Dive Brief:
- Over the past several years, the Food and Drug Administration has stepped up its oversight of foreign drug manufacturers, focusing particularly on suppliers located in India and China — two major markets for active pharmaceutical ingredients.
- With the posting of warning letters to the Chinese firm Jinan Janda Pharmaceutical Chemistry and Indian USV Ltd., the FDA's Center for Drug Evaluation and Research has cited 16 manufacturers so far in 2017, with 12 based in either China or India.
- Both Jinan Janda and USV were cited by FDA inspectors for failing to maintain appropriate controls over computer systems and laboratory records, problems that many foreign firms encounter.
Dive Insight:
The FDA inspected USV's facility in June 2016, finding that the company's systems allowed operators to delete testing files for instruments. Access to the microbial identification instrument, for example, was not restricted, and all users could delete or modify files.
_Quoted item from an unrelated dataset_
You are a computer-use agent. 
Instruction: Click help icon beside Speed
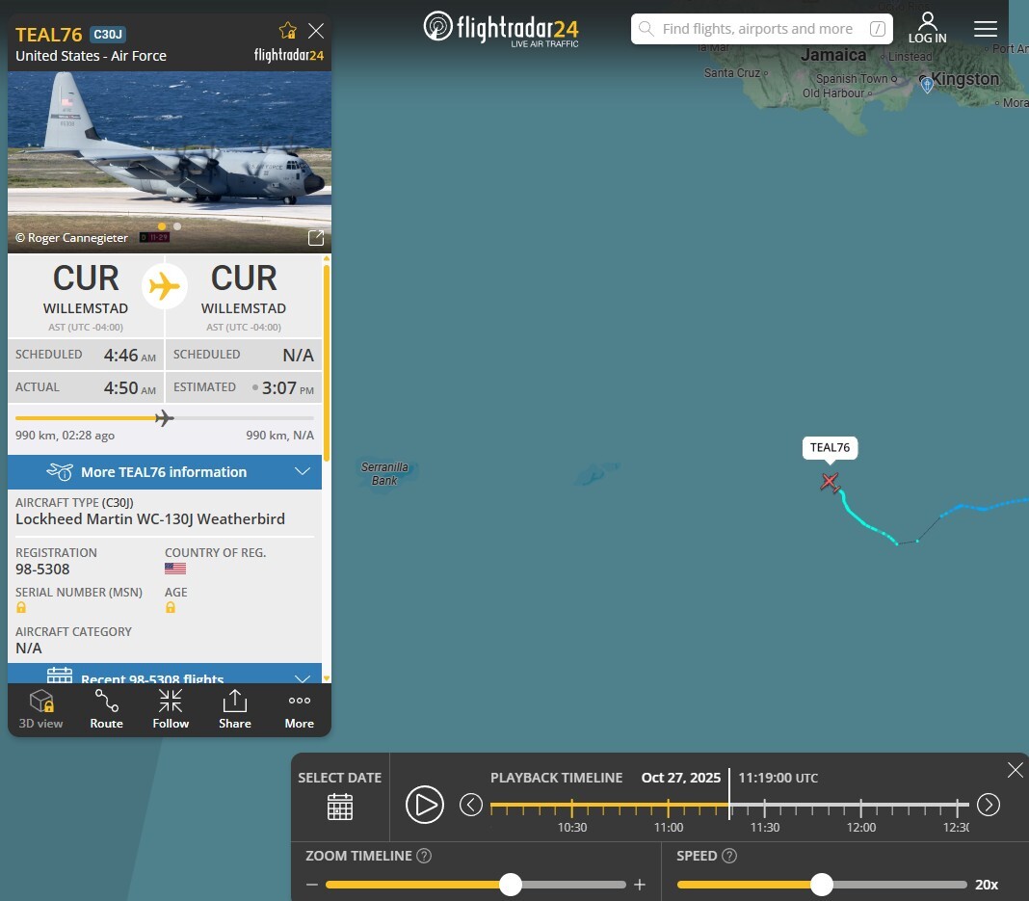coord(729,856)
Open access to instruments used to check product quality can potentially pose a problem for tracking down and investigating out-of-specification results or contamination — a key worry in a still developing supply chain.
USV had been flagged for similar violations at other facilities, leading the FDA to conclude the company's overall oversight and control of drug production to be inadequate.
At Jinan Janda, inspectors found staff had manipulated and deleted audit trails for many laboratory systems, such as gas chromatography and high performance liquid chromatography.
Jinan Janda told the FDA it would upgrade its systems to ensure compliance, but that didn't satisfy the agency.
"Procuring new instruments, installing new and upgraded data acquisition software, and enabling various software features are insufficient to achieve CGMP compliance," the FDA wrote in its warning letter. "These steps will be effective only if you implement appropriate procedures and systems to ensure that your quality unit reviews all production and control data and associated audit trails as part of the batch release process."
The steady drip of warning letters to manufacturers in India and China show the FDA isn't letting up in its efforts to oversee a secure supply chain of drug product. And the repeated problems with data integrity and investigations suggest such problems remain widespread.